Das homophobe Klima ist meiner Meinung nach nur ein Zeichen dafür, dass die Leute ihr sexuelles Verlangen verstecken oder verleugnen. Das wird dann unter Männlichkeit subsumiert und auf die projiziert, die den Mut haben, so zu leben. Aber grundsätzlich, wenn du dein Schwulsein nicht versteckst, hast du im großen und ganzen keine Probleme, hier auch in einer Beziehung zu leben. Im Gegenteil – mein Partner und ich, oder auch meine Transpartnerin wurden immer widerspruchslos akzeptiert, zum Teil sogar von anderen verteidigt.
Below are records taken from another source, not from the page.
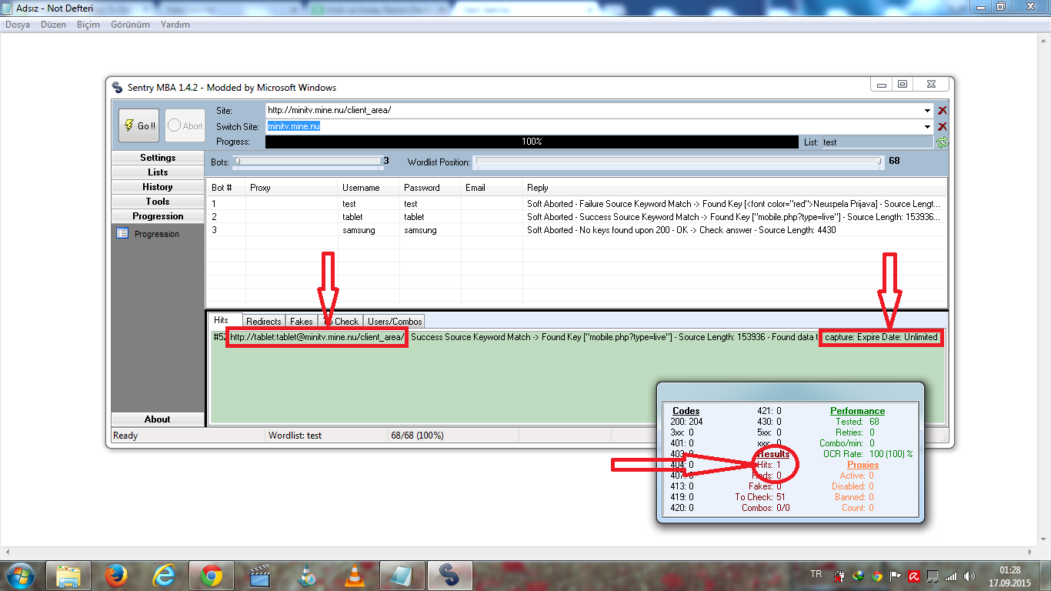This screenshot has height=591, width=1051.
Task: Open VLC media player taskbar icon
Action: 354,576
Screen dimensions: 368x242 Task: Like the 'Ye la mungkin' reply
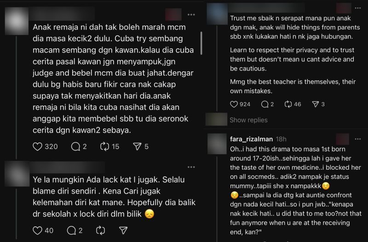[37, 230]
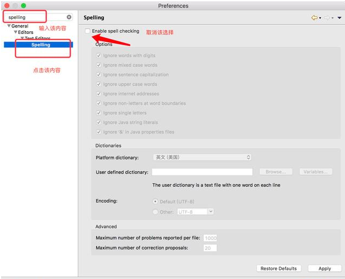This screenshot has height=279, width=345.
Task: Click the green window zoom button
Action: coord(24,5)
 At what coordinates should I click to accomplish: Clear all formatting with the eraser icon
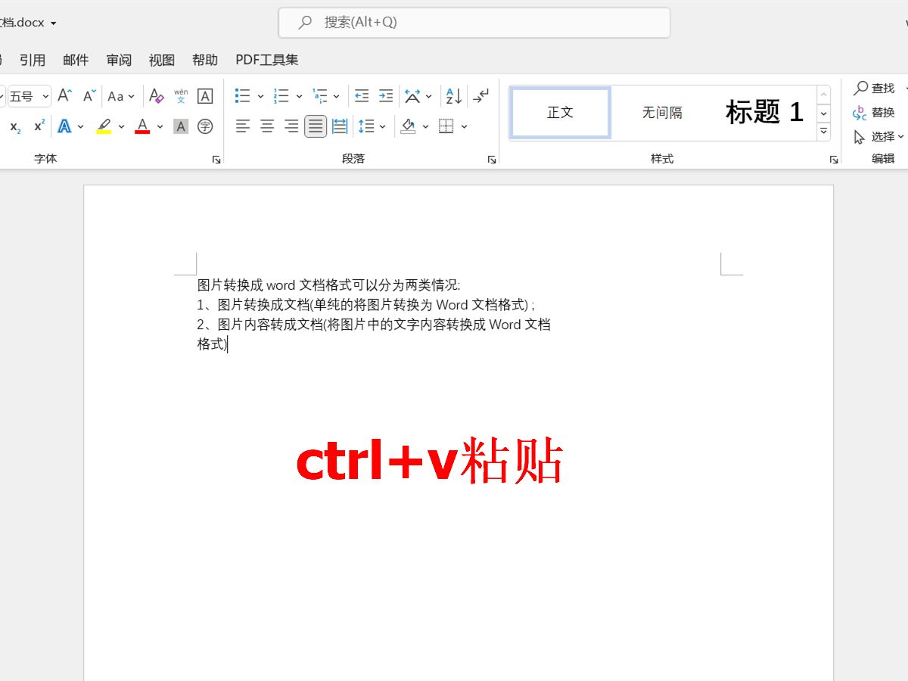pyautogui.click(x=156, y=96)
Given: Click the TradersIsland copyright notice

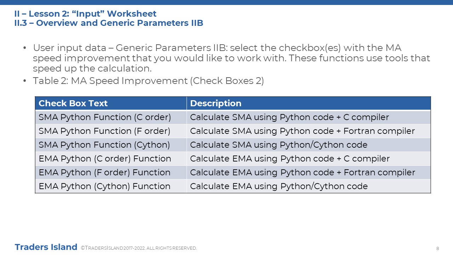Looking at the screenshot, I should click(x=139, y=248).
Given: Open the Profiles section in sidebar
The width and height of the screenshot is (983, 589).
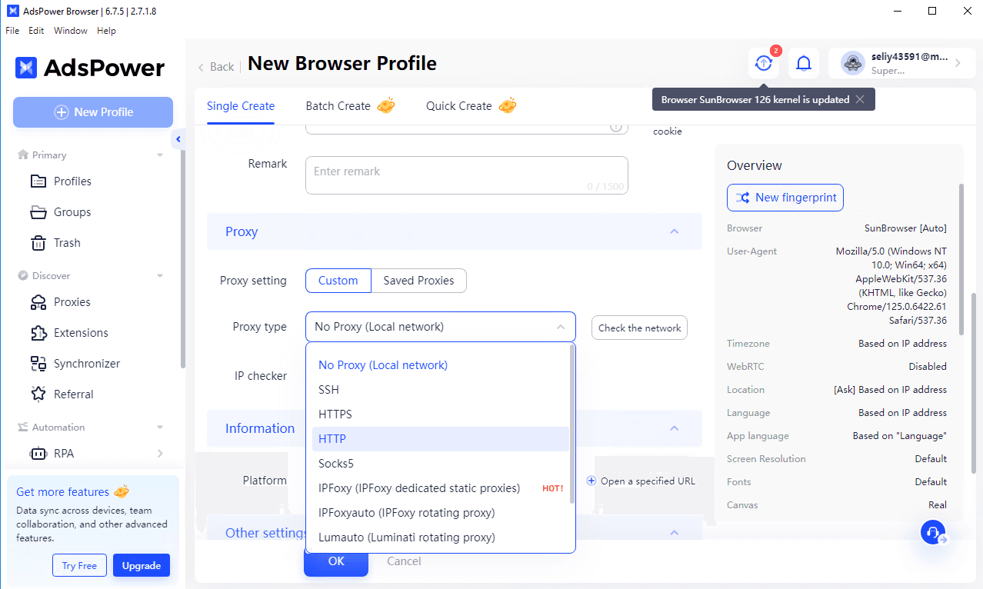Looking at the screenshot, I should 72,181.
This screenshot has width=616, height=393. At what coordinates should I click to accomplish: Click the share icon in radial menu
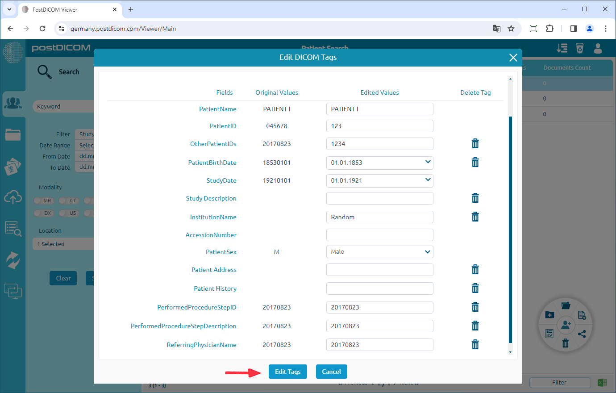pos(582,334)
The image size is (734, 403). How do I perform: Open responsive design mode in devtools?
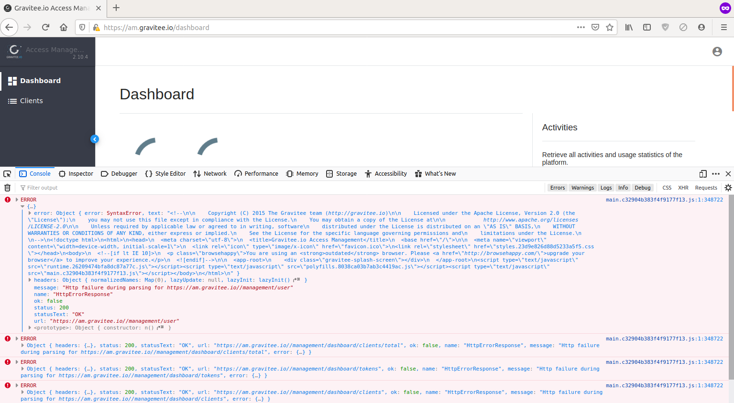tap(702, 173)
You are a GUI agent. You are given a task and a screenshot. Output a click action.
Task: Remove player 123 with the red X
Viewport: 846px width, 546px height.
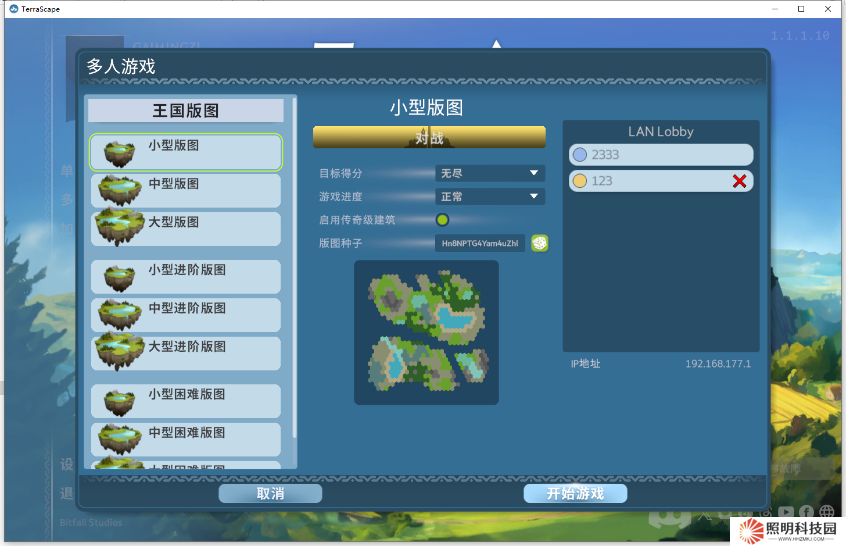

Dadurch, dass ich als gefährlicher Gewalttäter eingestuft bin, noch dazu mit langer verbüßter und noch lange zu verbüßender Haft, ergeben sich da eigentlich keine Probleme. (lacht) Da nimmt jeder als normal hin, dass ich mit meiner derzeitigen Transpartnerin in aller Öffentlichkeit zärtlich bin, zur Begrüßung nach der Arbeit oder bei einem Zusammentreffen in den Warteräumen. Also so, wie Paare auch draußen leben – mit allen Problemen der Partnerschaft, aber auch mit allen schönen Momenten, die eine Beziehung bietet.

Die Beamten, sowohl Mann als auch Frau, nehmen es als gegeben hin. Ein paar wenige Idioten gibt es immer, aber auch die sind nicht problematisch, sondern nur so wie ein Kaugummi am Schuhabsatz: störend, aber nicht ernsthaft ein Problem im täglichen Leben.